At block 440 the controller circuitry 220 selects a compression level for the first data based on the dynamic characteristics of the compression accelerator circuitry 120 and the compressibility of the first data. For example, the controller circuitry 220 can select from a plurality of compression levels based on the dynamic characteristics of the compression accelerator hardware 120 and the compressibility of the first data. In some examples, the controller circuitry 220 can determine that the queue length, queue utilization rate, or the time to complete the queue are above (e.g., greater than) a first threshold indicating that a workload of the compression accelerator circuitry 120 is relatively high. In such an example, the controller circuitry 220 can also determine that the compressibility of the first data is relatively low. In the same example, the controller circuitry 220 can select a first compression level for the first data where the first compression level corresponds to a relatively low level of compression. In some examples, the controller circuitry 220 can determine that the queue length, queue utilization rate, or the time to complete the queue are below (e.g., less than) the first threshold indicating that the workload of the compression accelerator circuitry 120 is relatively low. In such an example, the controller circuitry 220 can also determine that the compressibility of the first data is relatively high. In the same example, the controller circuitry 220 can select a second compression level for the first data where the second compression level corresponds to a relatively high level of compression.

## SOURCE MATERIAL:
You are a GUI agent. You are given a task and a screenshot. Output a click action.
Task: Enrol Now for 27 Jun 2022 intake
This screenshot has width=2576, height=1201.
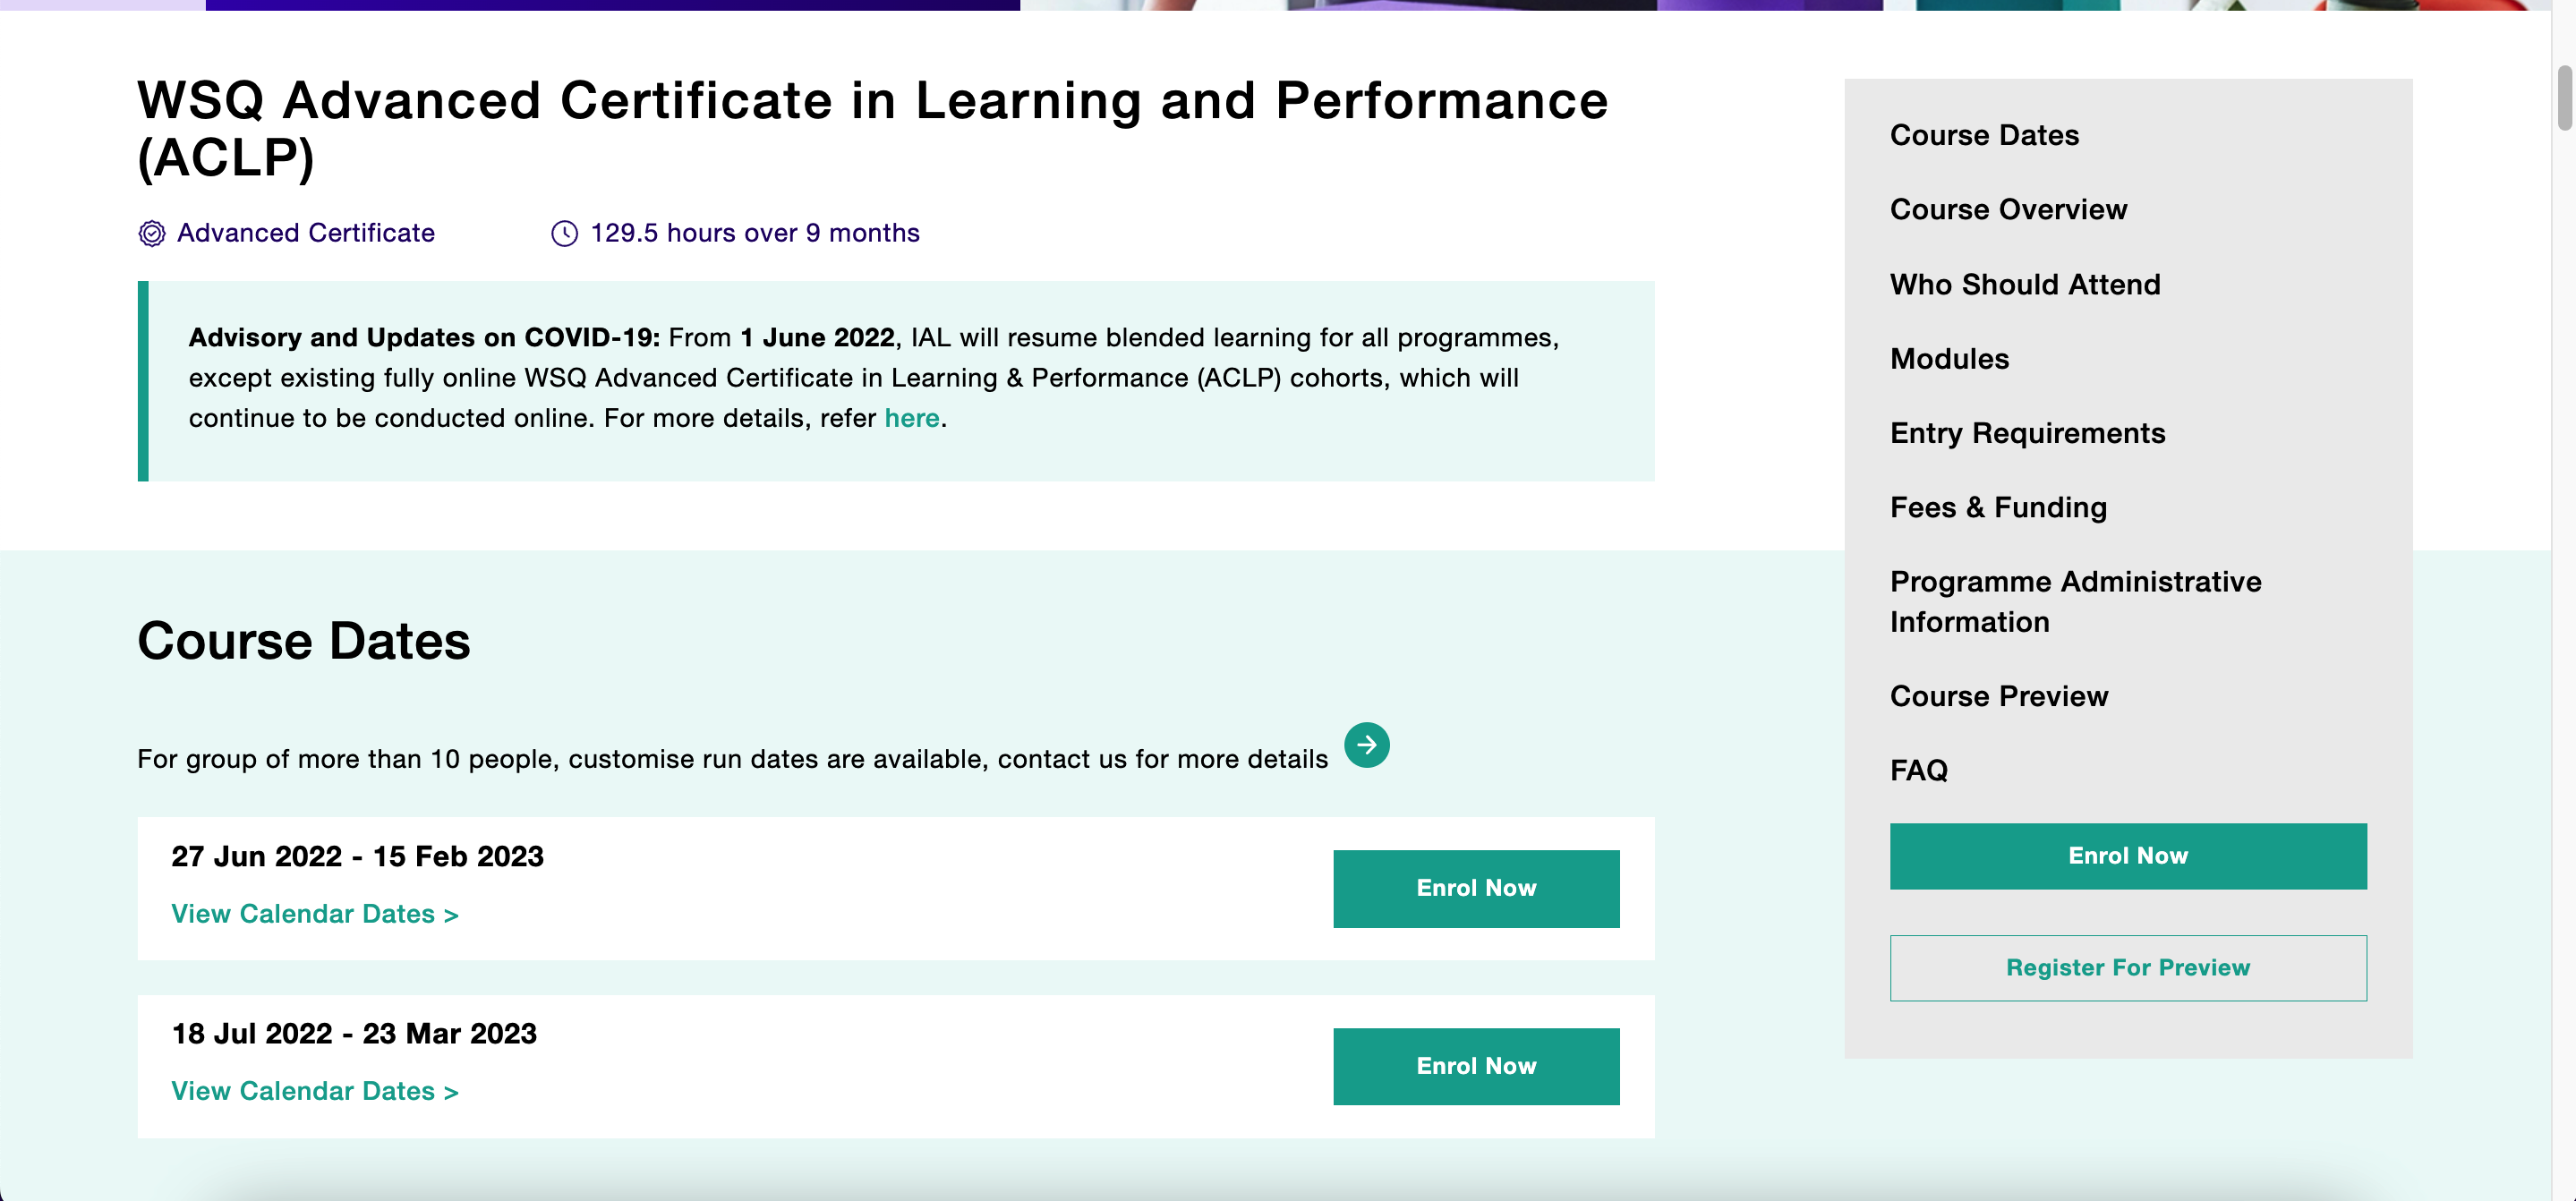[1476, 888]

## GIVEN REQUEST 1:
In the passage on compression level selection, which compression level does the controller circuitry 220 select when the accelerator workload is relatively low and the first data is relatively compressible?
## GIVEN REQUEST 2:
List every measure that the passage on compression level selection says the controller circuitry 220 compares against the first threshold.
## GIVEN REQUEST 3:
Carry on the passage on compression level selection from its final sentence.

## RESULT 1:
It selects a second compression level, which corresponds to a relatively high level of compression.

## RESULT 2:
Queue length, queue utilization rate, and the time to complete the queue.

## RESULT 3:
This is to say that the controller circuitry 220 can dynamically select (e.g., determine, calculate, etc.) the compression level for the first data based on a variety of parameters including the dynamic characteristics of the compression accelerator circuitry 120, the compressibility of the first data, etc. The controller circuitry 220 can further be configured to select the compression level for the first data based on input from a system admin associated with the compression accelerator circuitry 120. For example, the system admin can configure the controller circuitry 220 so that when the workload of the compression accelerator circuitry 120 is relatively low the controller circuitry 220 will select relatively higher levels of compression for the first data. This is advantageous because the compression accelerator circuitry 120 can dynamically adjust compression levels so that it is outputting a maximum amount of work. This means that when the workload is relatively low, the compression accelerator circuitry 120 will output files that are relatively higher compressed than when the workload is relatively high. Control then proceeds to block 450.
At block 450 the compressor circuitry 230 compresses the first data based on the compression level selected at block 440. Control then proceeds to block 460.
At block 460 the memory interface circuitry 240 stores the compressed first data in memory. For example, the controller circuitry 220 can instruct the memory interface circuitry 240 to store the compressed first data in the memory 130 via the memory controller 140.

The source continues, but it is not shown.